By the author's own admission, this 'appalling ignorance' held by non-Muslims is actually *true* in the traditional heart of the Muslim world. "The Western view of Muslims living under military or monarchical despots is true mostly of the Middle East" and "women are living in the Dark Ages, also applies mostly to the Arab world". So in other words, this 'appalling ignorance' is actually *right* for what most of the 'ignorant' people would consider to be the 'Muslim world'.

What a useless article. If this is the best that apologists for Islam can come up with, they might as well give up now.
2009-08-06

ASIF FROM US said:
Ahmed Asghar: I assume you know Islam is based on Quran and Sunnah. In Sunnah it is very clear - bibi Ayesha used to wear niqab. There is ample evidence on this matter.

You mentioned Bahrain - I will mention Kuwait (where I grew up), Saudi where women do wear it.

Saying niqab is an issue of dominance shows your ignorance - there is nothing dominant about this. It is a choice that women make - esp if they live in Western countries. Let me assure you - women in Western countries wear niqab/hijab out of choice and personal conviction.

2009-07-31

AHMED ASGHER FROM BAHRAIN said:
There is no such thing as niqab, a total covering of the face, in Quran. It is based on cultural norms and one can see this in varying forms in Islamic world.

For example in Bahrain as in many other Muslim countries, majority of Muslim women do not cover their entire faces. I personally am against all forms of dominance; including French dominance but this is their country and they have the right to stick to their cultural norms, as they do worst in Saudi Arabia or Afghanistan.

We must not throw stones whilst we live in glass houses.

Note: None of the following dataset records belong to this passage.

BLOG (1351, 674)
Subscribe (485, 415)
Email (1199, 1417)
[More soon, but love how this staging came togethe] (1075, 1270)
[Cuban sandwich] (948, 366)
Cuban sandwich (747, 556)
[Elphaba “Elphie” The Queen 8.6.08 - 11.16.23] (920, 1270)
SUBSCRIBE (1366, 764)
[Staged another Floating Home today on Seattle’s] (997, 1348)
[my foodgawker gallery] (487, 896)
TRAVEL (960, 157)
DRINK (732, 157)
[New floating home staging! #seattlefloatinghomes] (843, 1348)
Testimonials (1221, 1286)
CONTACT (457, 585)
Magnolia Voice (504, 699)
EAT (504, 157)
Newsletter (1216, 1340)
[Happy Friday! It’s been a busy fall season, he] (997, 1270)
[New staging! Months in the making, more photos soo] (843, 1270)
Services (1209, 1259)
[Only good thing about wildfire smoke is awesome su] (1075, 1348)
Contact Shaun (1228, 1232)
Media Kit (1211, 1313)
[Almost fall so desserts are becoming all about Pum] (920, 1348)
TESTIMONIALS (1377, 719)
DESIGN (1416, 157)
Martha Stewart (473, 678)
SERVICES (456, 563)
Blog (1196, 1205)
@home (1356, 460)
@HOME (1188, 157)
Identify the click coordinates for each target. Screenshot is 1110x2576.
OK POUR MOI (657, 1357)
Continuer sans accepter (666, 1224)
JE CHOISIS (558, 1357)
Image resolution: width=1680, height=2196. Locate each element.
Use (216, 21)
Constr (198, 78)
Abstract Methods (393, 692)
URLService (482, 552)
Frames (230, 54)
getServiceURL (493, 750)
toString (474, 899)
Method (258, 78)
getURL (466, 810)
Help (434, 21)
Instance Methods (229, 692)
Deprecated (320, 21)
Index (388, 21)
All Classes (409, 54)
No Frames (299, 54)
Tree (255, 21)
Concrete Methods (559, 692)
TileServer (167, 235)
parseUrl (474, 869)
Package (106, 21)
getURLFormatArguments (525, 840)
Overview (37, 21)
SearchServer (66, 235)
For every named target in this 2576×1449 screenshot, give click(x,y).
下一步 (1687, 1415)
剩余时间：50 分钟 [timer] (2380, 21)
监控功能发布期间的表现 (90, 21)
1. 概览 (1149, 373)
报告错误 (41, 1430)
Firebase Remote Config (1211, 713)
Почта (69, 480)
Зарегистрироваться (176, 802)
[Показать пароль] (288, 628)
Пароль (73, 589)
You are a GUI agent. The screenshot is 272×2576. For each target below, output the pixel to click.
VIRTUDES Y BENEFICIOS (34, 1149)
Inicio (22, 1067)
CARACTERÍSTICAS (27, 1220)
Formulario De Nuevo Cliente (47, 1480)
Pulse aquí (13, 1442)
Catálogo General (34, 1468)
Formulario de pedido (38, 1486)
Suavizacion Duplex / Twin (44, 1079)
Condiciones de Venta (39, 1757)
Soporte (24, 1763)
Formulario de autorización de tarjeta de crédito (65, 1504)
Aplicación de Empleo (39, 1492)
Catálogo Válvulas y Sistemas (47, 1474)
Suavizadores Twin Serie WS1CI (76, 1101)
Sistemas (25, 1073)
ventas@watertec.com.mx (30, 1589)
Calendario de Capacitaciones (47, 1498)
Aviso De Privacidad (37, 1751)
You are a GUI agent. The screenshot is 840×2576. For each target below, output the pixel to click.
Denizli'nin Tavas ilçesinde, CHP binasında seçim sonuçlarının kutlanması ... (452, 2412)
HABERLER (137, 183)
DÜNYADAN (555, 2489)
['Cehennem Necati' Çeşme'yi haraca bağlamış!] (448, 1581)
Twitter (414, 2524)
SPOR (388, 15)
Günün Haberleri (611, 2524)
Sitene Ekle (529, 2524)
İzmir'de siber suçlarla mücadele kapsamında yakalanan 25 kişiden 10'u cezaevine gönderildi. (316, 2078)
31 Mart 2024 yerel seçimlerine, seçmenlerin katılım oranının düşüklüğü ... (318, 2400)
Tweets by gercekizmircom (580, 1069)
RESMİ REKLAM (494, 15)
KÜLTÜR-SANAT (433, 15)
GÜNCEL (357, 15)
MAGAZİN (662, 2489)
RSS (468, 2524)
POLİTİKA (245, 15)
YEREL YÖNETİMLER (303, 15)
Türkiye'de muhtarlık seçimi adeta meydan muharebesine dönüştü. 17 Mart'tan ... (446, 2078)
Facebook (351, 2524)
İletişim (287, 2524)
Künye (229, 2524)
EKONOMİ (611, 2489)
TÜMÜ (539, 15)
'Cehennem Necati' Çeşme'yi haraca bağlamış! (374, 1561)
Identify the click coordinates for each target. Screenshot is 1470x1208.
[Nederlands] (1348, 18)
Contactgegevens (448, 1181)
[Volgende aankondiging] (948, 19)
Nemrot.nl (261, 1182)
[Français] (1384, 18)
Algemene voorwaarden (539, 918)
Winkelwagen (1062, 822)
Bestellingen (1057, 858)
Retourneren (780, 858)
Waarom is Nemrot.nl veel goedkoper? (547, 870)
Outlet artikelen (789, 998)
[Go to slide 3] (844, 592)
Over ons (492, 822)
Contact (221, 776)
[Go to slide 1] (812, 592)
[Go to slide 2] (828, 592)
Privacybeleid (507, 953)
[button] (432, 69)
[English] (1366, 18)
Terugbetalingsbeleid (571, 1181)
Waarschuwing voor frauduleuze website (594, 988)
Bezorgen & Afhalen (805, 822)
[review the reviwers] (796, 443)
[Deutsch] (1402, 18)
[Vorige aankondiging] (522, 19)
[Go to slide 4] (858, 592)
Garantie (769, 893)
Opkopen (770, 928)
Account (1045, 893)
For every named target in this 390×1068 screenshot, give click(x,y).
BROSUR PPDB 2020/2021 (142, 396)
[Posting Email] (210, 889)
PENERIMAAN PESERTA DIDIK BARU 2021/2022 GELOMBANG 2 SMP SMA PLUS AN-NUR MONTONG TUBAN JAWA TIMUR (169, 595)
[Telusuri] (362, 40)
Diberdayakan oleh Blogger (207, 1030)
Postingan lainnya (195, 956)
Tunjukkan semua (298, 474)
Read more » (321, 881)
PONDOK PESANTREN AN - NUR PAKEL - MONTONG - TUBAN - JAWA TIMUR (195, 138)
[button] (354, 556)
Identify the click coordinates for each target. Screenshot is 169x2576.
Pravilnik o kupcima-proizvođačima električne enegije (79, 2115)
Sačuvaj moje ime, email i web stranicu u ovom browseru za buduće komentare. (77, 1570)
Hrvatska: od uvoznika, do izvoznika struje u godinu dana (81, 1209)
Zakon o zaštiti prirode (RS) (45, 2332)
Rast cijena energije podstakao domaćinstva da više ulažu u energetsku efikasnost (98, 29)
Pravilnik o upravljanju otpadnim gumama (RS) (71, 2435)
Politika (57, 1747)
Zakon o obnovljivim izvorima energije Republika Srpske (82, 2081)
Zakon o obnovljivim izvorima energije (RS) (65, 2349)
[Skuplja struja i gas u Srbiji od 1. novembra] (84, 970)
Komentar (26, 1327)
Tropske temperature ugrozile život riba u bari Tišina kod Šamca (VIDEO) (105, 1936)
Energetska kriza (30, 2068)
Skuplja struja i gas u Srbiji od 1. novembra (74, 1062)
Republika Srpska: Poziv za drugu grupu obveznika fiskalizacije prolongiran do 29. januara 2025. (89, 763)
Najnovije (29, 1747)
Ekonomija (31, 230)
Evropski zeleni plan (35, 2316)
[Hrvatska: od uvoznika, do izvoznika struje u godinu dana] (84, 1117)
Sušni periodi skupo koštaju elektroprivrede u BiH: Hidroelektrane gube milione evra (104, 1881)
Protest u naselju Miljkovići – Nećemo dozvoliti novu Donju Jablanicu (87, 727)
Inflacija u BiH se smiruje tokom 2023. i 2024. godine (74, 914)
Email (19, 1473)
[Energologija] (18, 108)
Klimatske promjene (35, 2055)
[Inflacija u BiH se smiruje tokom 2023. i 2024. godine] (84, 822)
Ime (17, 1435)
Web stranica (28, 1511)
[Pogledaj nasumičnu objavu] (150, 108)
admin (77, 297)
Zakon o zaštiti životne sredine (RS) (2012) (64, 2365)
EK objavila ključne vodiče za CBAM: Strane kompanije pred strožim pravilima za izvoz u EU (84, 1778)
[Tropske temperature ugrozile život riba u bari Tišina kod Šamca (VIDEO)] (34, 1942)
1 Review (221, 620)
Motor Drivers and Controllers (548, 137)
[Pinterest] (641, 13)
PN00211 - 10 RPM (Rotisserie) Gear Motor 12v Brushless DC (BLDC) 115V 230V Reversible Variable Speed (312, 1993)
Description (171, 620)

If it was up to me and I did not like their ways; then I would check out of that place fast and go somewhere where I am respected.

2009-07-30

SOFIA FROM USA said:
Looking back into history of some western nations, we come across several similar episodes. One example, how the United States got the Native Americans to don western attire and become "Christianised." This kind of cultural assault on another group of people was done-- and is being done-- in order to wipe out/destroy another competing culture/people and to gain dominance. Ironically, using these tactics such as Mr. Sarkozy of France is indulging in also violates their own cultural values of freedom and democracy. They are reaping what they are sowing even as they are doing the sowing!
2009-07-29

PROF.M.YAMATHULLAH FROM INDIA said:
Christians apathy to anything connected with Islam
has been well known to the world.Wearing "burqa"
(loose outer garment of Muslim women, when they go
out) is as per Quranic directive.It des not make
them subservient or secluded but saves them from
mischief of men.
2009-07-27

ALI FROM US said:
Sayeed- Niqaab is not entirely thru male pressure as there are many women, especially in the western countries who choose to wear a niqab due to their own interpretation of islamic texts and matters of personal faith.. Just as there are young muslims who do various acts due to their own interpretation doesn't mean that is not supported by the islamic texts. We know that Islam is dynammic and one opinioin does not negate others as long it is not against the Quran and Sunnah, rather completes into a circle of tolerance and unity.
2009-07-27

NURAINI FROM MALAYSIA said:
Have always seen this inconsistency in Western rhetoric. Unfortunately, even some Muslims swallow it without thinking about it critically.
2009-07-27

SAYEED FROM BANGLADESH said:
I think nikab is a sign of male domination, male
oppression against women. Nobody can prove that it
is prescribed in Quran and Sunnah. Very often we
failed to follow the true religion of Islam and
become a critique of western leaders. In other
words we provide them the opportunity to be
critical against Muslims by not sticking to the
true faith of Islam.
2009-07-26

KEVIN ROSS FROM ENGLAND said:
I am not a muslim, though I have lived in a country where nearly everyone is. I found this article very interesting and enlightening. I have one concern and that is the reference to a man who hates muslims as racist. Is there such a thing as the muslim race? No, Islam is a religion(though perhaps a bit more to), open to anyone who follows its call. Is it perhaps something of a problem that muslims do see themselves as something different from other people, i think so.
My wife is asian so I am touched by racism and I live with it, it is mostly ignorance causing fear in the ignorant.
I would also say that the media do not reflect what western people think, very many of us are really sick of them.
I know that the vast majority of Muslims are good people and no other group can say better than that.